Oh OP ignore me! I’ve just seen your post referencing them being wealthy and short tempered.

steppemum · 06/08/2021 16:15

I have had a simiilar thing with a student.
repeated requests, repeated Oh yes we must pay.

This week I sent a message saying unfortunately if it is not paid this week I would need to contact a solicitor.
It was paid within 24 hours.

steppemum · 06/08/2021 16:18

@Icantrememberthenameoftheartis

I’ve been in a position where I’ve been late paying the nursery and it was horrible, I felt so embarrassed and really awful because the nursery is lovely and we’re really happy with them. I won’t go in to details because very few people on MN understand what it’s like to not be financially comfortable.

I would send a message along the lines of ‘As you’re aware your invoice/fees are overdue. If this is simply an oversight could you please pay within the next couple of days. If you are struggling to pay please let me know so we can work out an arrangement’

Obviously you need them to pay their bill so I wouldn’t give them notice or threaten court action at this stage.

The thing is, I am really sympathetic to people struggling, if someone says - please can I pay you when I am paid at the end of the month, I wouldn't hesitate.

But it is never those parents who are late. The parents who are late are the ones who are financially fine, and just want to pay as late as possible, and they NEVER communicate either.

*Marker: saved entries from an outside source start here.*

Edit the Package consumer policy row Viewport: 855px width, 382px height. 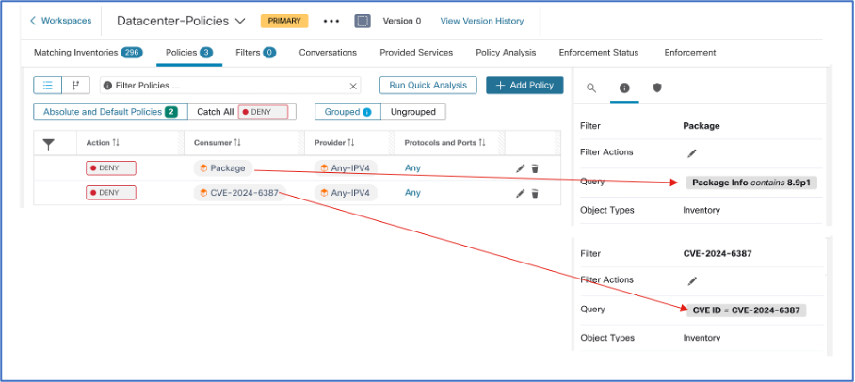click(521, 168)
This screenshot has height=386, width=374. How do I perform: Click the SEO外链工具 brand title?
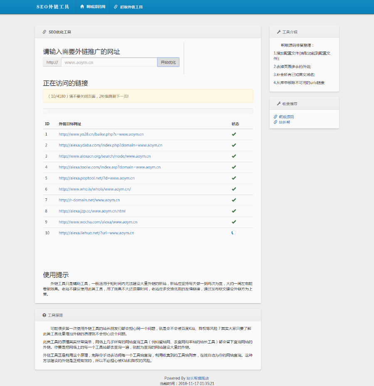54,7
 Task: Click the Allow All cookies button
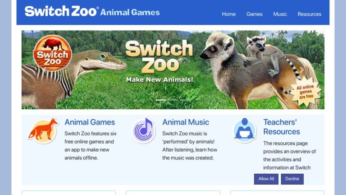[266, 179]
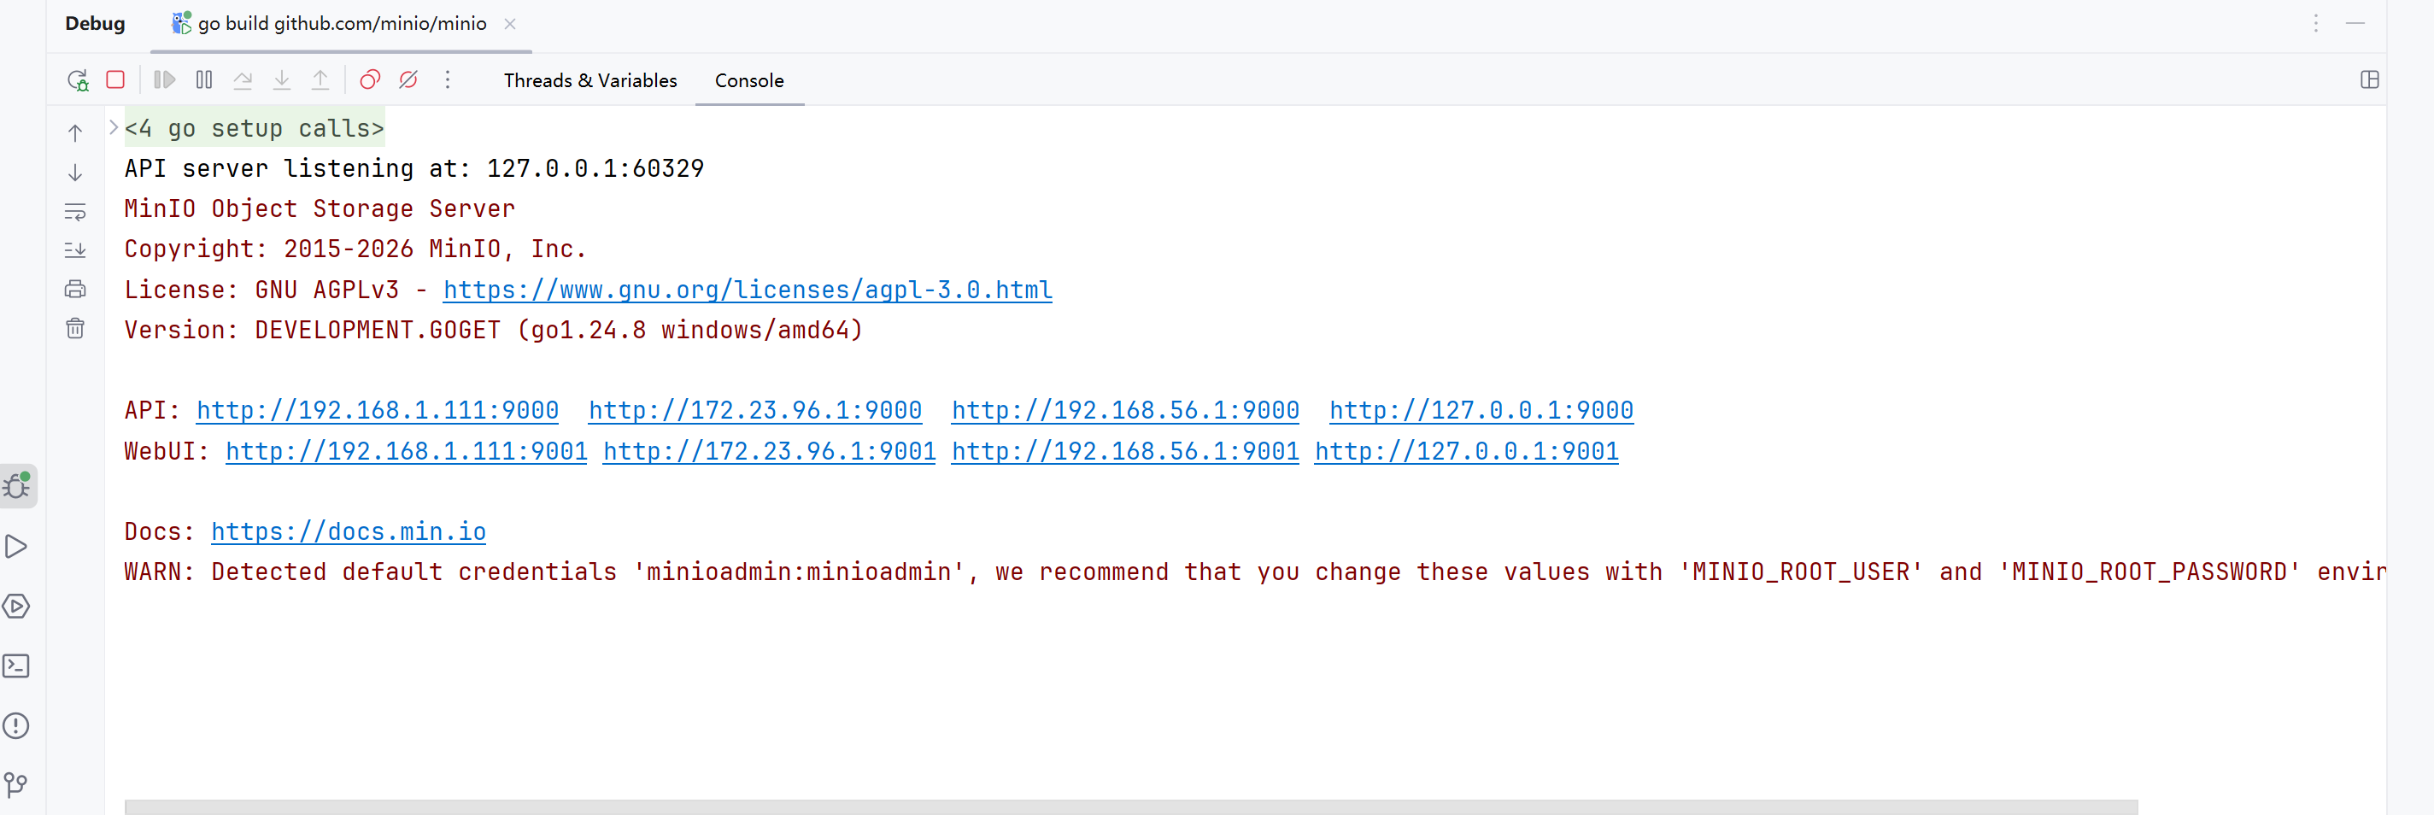Open Debug tool window options menu
The image size is (2434, 815).
coord(2316,24)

KnightandDay · 06/08/2021 16:18

I get the impression there's more to this than just the money. Of course they should pay on time & you have every right to add late fees to what they're due to pay you.
But do you really want to fire them as clients?

glitterelf · 06/08/2021 16:35

You should apply your late fees from the onset of them being late. Do they pay through the government scheme ? I currently have two sets of parents who use this method and each month one of the payments are always late even though the parents can evidence when they've sent the payment. Also check your insurance policy as they may be able to help getting owed fees if the parents continue not to pay.

UnpaidCare · 06/08/2021 16:36

Topofthepopicles where did you find your virtual PA?

If they had said that they couldn't pay or could they have more time I would be ok with that Icantrememberthenameoftheartis. It wasn't like that.

I'm wondering now whether they have as much money as they want everyone to think. I don't care whether they are rich or poor, money in itself doesn't make people good or bad and I wouldn't judge them.

Maybe you're getting that because I feel a responsibility to the children KnightandDay. As others have said I'm running a business and that has to be paramount.

OP posts:
UnpaidCare · 06/08/2021 16:37

No they don't use the government scheme glitterelf.

OP posts:
ToastandJamandTea · 06/08/2021 16:42

I have been a childminder for a long time and in my experience it is those worry the most wealth that won't prioritise paying their childcare bill.